Preliminary studies have also found indications that Cannabis may have therapeutic uses for the following (further studies are needed):
- inflammatory bowel disease
- alcohol abuse
- collagen-induced arthritis
- several digestive diseases
- gliomas (malignant tumor of the glial tissue of the nervous system)
- Huntington’s disease
- sickle cell disease
- Tourette syndrome
What are the forms of Cannabis people use?
Unprocessed – marijuana (cannabis) most commonly refers to the dried flowers, leaves and stems of the female Cannabis plant. This is the most popular presentation of marijuana for recreational purposes, and most probably for its medicinal use too. It is smoked.
Processed forms of Cannabis:
- Hashish – this is a concentrated resin prepared from the flowering tops of the female Cannabis plant. It can be smoked or chewed.
- Hash oil – a concentrated oil with a THC content of between 40% and 90% (high level). It is produced by a solvent extraction of cannabis. It can be consumed orally, by smoking or vaporization.
- Residue (resin) – this accumulates inside utensils people use to smoke marijuana. Typically, when users run out of marijuana, they water-steam the utensil at low temperature and then scrape out the contents.

════════════════

Using the text on forms of cannabis, explain in one to three sentences when users collect the residue from their smoking utensils and how they get it out.

§ **Supplied data**:
════════════════

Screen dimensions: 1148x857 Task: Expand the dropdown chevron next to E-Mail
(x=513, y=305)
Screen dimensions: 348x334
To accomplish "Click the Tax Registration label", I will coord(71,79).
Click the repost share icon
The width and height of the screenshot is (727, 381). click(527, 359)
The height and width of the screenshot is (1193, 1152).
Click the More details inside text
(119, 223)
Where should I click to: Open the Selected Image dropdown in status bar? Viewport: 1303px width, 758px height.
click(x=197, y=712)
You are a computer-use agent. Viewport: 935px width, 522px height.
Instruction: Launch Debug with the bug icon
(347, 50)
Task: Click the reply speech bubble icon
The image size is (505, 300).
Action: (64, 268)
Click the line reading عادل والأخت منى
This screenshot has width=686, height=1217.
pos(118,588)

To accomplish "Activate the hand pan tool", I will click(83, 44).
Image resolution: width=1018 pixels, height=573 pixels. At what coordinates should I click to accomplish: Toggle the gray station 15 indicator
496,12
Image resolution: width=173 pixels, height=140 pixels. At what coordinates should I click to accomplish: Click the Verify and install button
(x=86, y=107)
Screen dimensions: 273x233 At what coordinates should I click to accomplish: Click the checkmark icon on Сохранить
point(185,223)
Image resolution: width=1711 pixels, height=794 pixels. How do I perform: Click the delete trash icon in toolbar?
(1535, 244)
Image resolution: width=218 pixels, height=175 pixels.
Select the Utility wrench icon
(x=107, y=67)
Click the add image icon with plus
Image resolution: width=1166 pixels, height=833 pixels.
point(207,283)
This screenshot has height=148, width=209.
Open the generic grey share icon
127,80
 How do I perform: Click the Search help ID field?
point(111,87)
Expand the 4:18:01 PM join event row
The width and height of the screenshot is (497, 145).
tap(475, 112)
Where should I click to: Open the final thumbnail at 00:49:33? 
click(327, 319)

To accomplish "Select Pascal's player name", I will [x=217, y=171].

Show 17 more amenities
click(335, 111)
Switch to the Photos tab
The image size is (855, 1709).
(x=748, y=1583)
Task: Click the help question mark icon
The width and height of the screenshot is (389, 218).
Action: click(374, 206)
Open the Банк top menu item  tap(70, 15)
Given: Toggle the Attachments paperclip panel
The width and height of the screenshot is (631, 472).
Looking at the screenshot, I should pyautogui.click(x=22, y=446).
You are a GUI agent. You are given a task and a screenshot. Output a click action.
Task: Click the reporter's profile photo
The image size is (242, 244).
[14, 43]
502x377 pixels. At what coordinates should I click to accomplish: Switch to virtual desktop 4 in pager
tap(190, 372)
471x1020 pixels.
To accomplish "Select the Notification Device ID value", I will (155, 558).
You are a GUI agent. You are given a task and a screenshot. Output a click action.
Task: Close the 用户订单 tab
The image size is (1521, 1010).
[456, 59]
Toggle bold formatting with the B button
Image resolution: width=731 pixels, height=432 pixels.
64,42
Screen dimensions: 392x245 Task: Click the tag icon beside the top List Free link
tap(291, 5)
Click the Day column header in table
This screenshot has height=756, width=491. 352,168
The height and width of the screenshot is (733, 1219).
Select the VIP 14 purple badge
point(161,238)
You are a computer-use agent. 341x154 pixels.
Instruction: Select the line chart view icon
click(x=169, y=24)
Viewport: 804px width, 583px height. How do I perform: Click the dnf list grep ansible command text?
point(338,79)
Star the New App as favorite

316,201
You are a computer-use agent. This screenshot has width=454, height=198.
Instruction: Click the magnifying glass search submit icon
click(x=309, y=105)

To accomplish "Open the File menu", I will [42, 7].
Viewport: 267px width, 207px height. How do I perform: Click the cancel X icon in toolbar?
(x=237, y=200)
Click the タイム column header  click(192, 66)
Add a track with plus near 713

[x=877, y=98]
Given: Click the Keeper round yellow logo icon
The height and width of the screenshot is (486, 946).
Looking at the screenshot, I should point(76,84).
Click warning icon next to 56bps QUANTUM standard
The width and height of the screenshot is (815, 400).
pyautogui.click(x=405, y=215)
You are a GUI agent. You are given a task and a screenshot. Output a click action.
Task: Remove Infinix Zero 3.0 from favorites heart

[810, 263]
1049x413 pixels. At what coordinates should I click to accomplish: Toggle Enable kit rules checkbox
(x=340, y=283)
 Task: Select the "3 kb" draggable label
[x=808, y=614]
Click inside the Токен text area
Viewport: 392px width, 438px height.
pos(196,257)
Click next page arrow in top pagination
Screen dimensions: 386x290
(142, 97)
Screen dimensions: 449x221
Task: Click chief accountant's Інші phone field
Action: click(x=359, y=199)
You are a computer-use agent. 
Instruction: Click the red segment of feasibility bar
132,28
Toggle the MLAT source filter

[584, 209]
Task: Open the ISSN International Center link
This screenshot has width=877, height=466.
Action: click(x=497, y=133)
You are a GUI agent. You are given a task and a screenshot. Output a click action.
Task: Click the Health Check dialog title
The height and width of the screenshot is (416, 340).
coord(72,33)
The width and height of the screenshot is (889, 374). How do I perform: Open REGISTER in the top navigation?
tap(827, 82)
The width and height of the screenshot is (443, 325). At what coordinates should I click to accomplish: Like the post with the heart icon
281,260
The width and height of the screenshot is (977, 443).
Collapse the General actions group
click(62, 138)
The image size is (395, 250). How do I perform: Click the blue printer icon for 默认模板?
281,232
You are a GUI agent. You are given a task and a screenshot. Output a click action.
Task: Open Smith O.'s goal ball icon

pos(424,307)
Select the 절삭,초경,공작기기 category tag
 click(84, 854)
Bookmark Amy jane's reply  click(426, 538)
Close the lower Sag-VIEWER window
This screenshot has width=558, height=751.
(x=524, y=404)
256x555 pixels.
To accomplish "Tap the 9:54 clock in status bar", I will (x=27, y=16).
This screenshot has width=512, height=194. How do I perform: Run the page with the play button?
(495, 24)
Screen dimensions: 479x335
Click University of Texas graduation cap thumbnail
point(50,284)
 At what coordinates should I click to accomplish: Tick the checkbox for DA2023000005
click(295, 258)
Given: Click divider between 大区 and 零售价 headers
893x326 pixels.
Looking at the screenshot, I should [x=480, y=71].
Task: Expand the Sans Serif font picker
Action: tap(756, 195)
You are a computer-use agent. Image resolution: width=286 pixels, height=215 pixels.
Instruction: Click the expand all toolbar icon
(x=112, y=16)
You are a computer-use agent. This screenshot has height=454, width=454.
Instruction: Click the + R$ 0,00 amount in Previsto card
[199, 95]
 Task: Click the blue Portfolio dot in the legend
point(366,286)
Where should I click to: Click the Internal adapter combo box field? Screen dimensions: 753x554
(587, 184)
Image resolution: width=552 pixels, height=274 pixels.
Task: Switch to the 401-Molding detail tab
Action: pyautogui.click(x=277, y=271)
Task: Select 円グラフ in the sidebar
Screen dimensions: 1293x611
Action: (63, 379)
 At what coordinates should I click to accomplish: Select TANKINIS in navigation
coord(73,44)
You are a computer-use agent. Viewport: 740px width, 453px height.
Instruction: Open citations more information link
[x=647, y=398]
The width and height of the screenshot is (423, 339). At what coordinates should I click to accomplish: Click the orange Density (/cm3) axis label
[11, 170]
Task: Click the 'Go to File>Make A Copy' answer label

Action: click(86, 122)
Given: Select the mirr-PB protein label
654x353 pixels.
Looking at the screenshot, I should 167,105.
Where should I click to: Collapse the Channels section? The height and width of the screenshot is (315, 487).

════════════════

§ **Output**:
Users typically collect the residue when they run out of marijuana. They water-steam the utensil at a low temperature and then scrape out the contents.